Written task:
In the book review below, what kind of property does the reviewer say convexity is, instead of a topological one?

Source text:

****

I had to reach for graduate-level textbooks to work out what Casti was trying to tell me. It ought to be the other way around.
This book is written at a level for the scientifically/mathematically literate reader. So he cannot be allowed to get away with the sloppiness I will now demonstrate.
Casti discusses the concept of convexity in relation to topological spaces, without telling us that convexity is an algebraic or geometric property, not a topological property. Moreover the non-topological nature of convexity is plain to the reader who has understood what went before, since straight lines are not an admissible concept in "rubber sheet" topology. The reader with a little mathematical education (many of the target audience) will further realise that convexity is a property of sets within a larger space, not of a space itself, so to refer to a "convex topological space" is a contradiction in terms.
To illustrate convexity (surely unnecessary for the target readership), he draws some convex and non-convex sets. But some of the non-convex sets plainly possess the Brouwer property that is asserted only for convex sets. There is no explanation of this contradiction. He then asserts that the Brouwer property is held by the surface of a sphere, a set which is non-convex and cannot even be topologically deformed to a convex set.
If the reader was to gain any insight into the Brouwer property, then surely it is to obtain an intuitive understanding of why Brouwer's theorem is true for the surface of a sphere but false for a ring. I would love to understand this. Casti does not even try.
The problems illustrated here are present, to a greater or lesser extent, throughout the rest of the book.

****

Dataset content:
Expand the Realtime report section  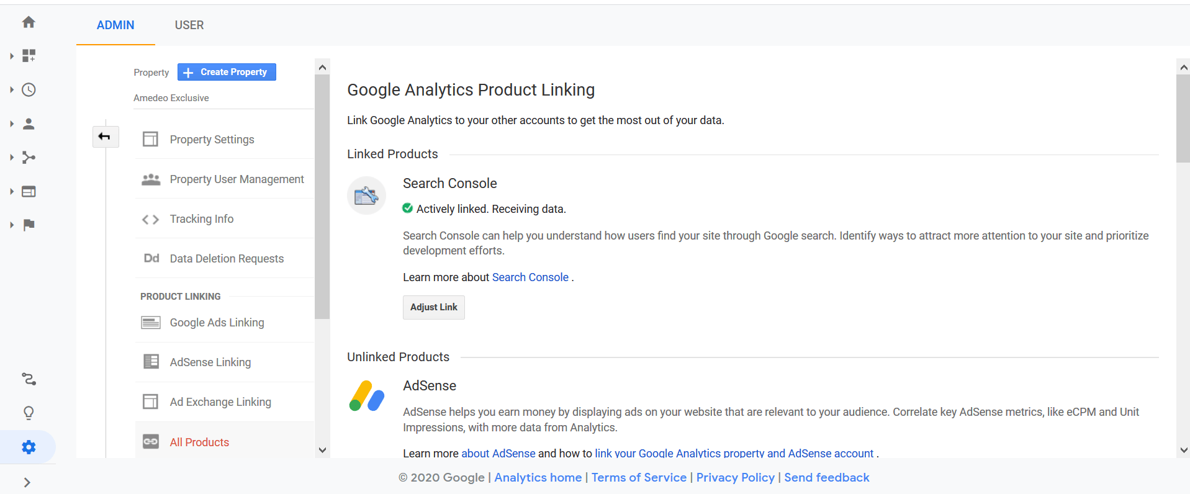(11, 89)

****

Solution to this exercise:
An algebraic or geometric property.